Yeah, I got to looking at Leupy’s site last night. What, 238 pictures of Stealth type stuff? Wow! I didn’t see any liquid interior, although I probably missed it. I did see a “Waisted brass hammer with oil filled nylon central core” but I took that to be more like the oil impregnated bushing material. Oil or liquid inside would be fun, until it got out that is. Kind of like a FluiDampr(R) harmonic balancer sort of? I also saw his teflon wrapped models, with teflon around the outside. We had some teflon shrink tubing at work a few years ago. Cool stuff, but you had to get it HOT to shrink it. Pricey as all get-out too.
My main observation for this was that body of the stock the hammer can get out over the reduced portion of the barrel. When it’s there, the inside won’t have anything to ride upon. That’s why the “tail” is there, and it also seemed like a good place to put a spring guide to reduce spring vibration, like on a springer air rifle. Being made out of Delrin, it should have very good self lubricating qualities.

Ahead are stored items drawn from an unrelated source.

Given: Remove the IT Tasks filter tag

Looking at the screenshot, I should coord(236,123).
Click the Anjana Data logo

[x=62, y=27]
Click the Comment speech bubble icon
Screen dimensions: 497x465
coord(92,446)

Hopefully I can get some lathe time in and crank out an attempt. If it works, great. If it don’t, I still will have had fun!
JimFebruary 13, 2008 at 5:32 pm #33776walkonkingParticipant
Doesn’t Leupy’s hammer ride on the 12″ barrel only?
The concept does not work on the bigger barrels due to the diameter being to large…..Is that correct?February 16, 2008 at 5:39 pm #34055
I think this idea should work on any of the barrels if you make the thru hole large enough and the barrel sliding portion to fit the barrel (+0.003 maybe?).
If you look where the hammer is in at the cocked and then fired position, you will see that you need the extension or one end of the hammer will be riding on nothing. I.e., the barrel necks down to allow the breech block to slide ~ 1″ when cocking.
I ended up making the hammer out of UHMW for the first go-round.
Still don’t know the actual weight. Scale is in the mail…
I finally got my fill adapter and wanted to get to shooting, so pretty much everything else is still stock.
The TH is still at 0.093″
The PW was at 7-7 for this string.
I haven’t fine tuned anything yet.
This is a .177 with the 12″ standard barrel.
I aired it to 2200, shot a string, then reaired to 2250 and shot it down a ways, but not completely. (Got hungry last night)
7-7 seemed to be a decent spot for the PW. Lower and the high pressure shots would go nuts. Higher and the fps stayed the same, so no gain other than wasted air, right?
I did notice that the shots in the nice linear zone were plenty loud. I don’t have any washers currently being stored, so that’s probably to be expected.
In the graph, there are a couple shots that I’ve clipped out. These were down in the 500’s or so. They were my fault because I bound the breech handle. I’ll be making new parts to keep that from happening.
JimFebruary 18, 2008 at 3:57 am #34210
I took it apart tonight to swap back to the stock hammer.
It looks like it’s wearing perfectly, with little or no noticeable wear on sear contact part. The part that was sliding on the barrel appears to have worn very little if at all. I lubed the barrel contact point with some light teflon grease.
You can see how much the breech block rides back on the barrel tube, and you can also see why I made the “tail” on the hammer like I did so it could ride on the larger part of the barrel.
I like the way this hammer worked, but now I’m playing around with the stock hammer to get some datapoints. I’m sorry but I don’t have any targets yet as I’ve been chronying in the shop and it’s too friken’ cold outside to shoot targets.